We get more ignorant the more we know. John M knows very little about embroidery. I mean – almost nothing. And John L – don’t ask him about 17th Dutch porcelain. He’s interested, don’t get us wrong. He just hasn’t had time to study the form. Neither of us fully understands the rules of American football; neither of us have ever been to Nauru (although we know there are no dry cleaners on the island because the former President used to airfreight his trousers to Melbourne, 2,500 miles away, to get them cleaned and pressed.)

How do you two Johns work together so well? What’s your process for coming up with questions/answers?

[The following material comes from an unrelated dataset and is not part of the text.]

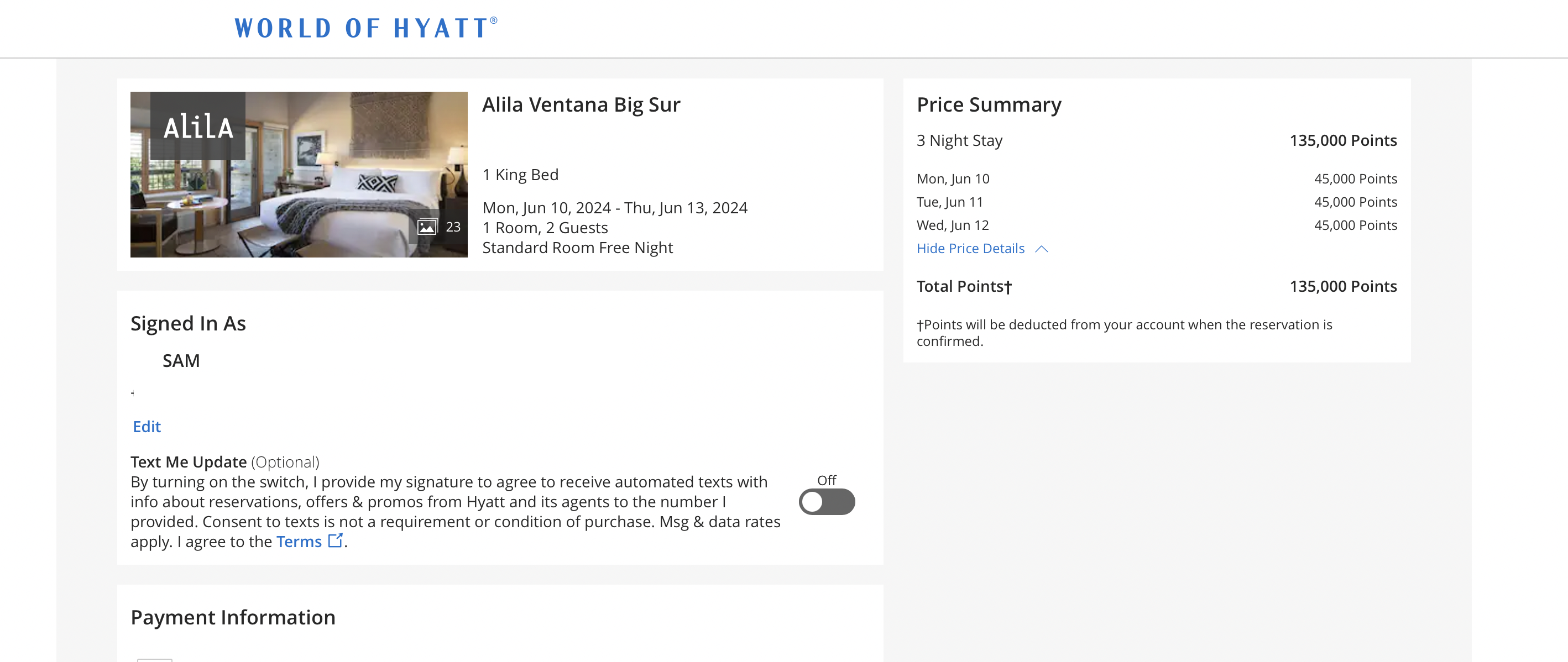Viewport: 1568px width, 662px height.
Task: Click the Payment Information section heading
Action: [233, 618]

We are very fortunate to have a small group of researchers who have complimentary areas of knowledge. They track down and source a huge percentage of our facts. John and I ask lots of questions and try to shape the basic research into something that entertains and informs simultaneously. QI isn’t about lists of trivial facts, as we’ve said, it’s about making connections. We’re burrowers not grazers. What starts out as a simple observation - why do pigeons not fly away from an oncoming car until the last moment? - might lead to an investigation into how the brain processes visual information; the truth about carrots and night vision; the history of pigeons as a communication device; the Dickin Medal for Animal Bravery; how migratory animals navigate; the chemical constitution of bird dung; the design and ornamentation of medieval dovecotes… It’s like making a lovely rich soup. We work well together because we love what we do. It’s a relationship based on trust, humour, and friendship. Oh, and beer also helps.

What do you hope readers will take away from the General Ignorance books?
Hopefully the sense of the world being a much richer and wonderful place than it might at first appear. And that nobody knows the whole truth.